*** Opening of Provided records ***

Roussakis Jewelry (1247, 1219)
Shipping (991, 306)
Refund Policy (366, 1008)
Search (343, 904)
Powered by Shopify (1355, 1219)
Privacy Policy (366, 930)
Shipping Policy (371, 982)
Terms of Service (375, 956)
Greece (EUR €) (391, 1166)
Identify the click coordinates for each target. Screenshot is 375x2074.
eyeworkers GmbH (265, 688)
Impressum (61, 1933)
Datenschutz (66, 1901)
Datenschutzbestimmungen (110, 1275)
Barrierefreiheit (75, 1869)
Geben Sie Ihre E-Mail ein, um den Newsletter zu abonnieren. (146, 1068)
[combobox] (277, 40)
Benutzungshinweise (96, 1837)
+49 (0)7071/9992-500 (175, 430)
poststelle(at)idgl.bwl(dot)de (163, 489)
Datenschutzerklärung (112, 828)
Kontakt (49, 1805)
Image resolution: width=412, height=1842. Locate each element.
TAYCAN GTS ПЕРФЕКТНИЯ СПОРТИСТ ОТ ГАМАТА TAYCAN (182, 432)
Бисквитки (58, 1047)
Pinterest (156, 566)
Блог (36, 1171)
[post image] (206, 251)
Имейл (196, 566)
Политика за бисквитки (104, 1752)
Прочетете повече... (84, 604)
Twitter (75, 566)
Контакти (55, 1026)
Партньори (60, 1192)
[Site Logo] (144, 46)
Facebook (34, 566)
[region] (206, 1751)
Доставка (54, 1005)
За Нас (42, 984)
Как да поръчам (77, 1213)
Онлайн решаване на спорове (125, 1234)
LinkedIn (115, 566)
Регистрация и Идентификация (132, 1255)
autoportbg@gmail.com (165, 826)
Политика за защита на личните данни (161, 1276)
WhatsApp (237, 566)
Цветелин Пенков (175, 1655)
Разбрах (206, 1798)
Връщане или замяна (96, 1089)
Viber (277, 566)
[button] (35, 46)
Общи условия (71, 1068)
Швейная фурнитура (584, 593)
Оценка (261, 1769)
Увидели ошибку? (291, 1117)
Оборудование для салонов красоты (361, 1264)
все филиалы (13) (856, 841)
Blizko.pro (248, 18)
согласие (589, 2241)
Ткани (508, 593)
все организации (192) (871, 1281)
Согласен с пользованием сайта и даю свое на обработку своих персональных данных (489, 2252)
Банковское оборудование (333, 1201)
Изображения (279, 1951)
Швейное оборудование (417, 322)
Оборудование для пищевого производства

*** Close of Provided records ***

## What you have to do
Go through the material line by line. Show each line that contains the string "Политика".

## Result of this exercise
Политика за бисквитки (104, 1752)
Политика за защита на личните данни (161, 1276)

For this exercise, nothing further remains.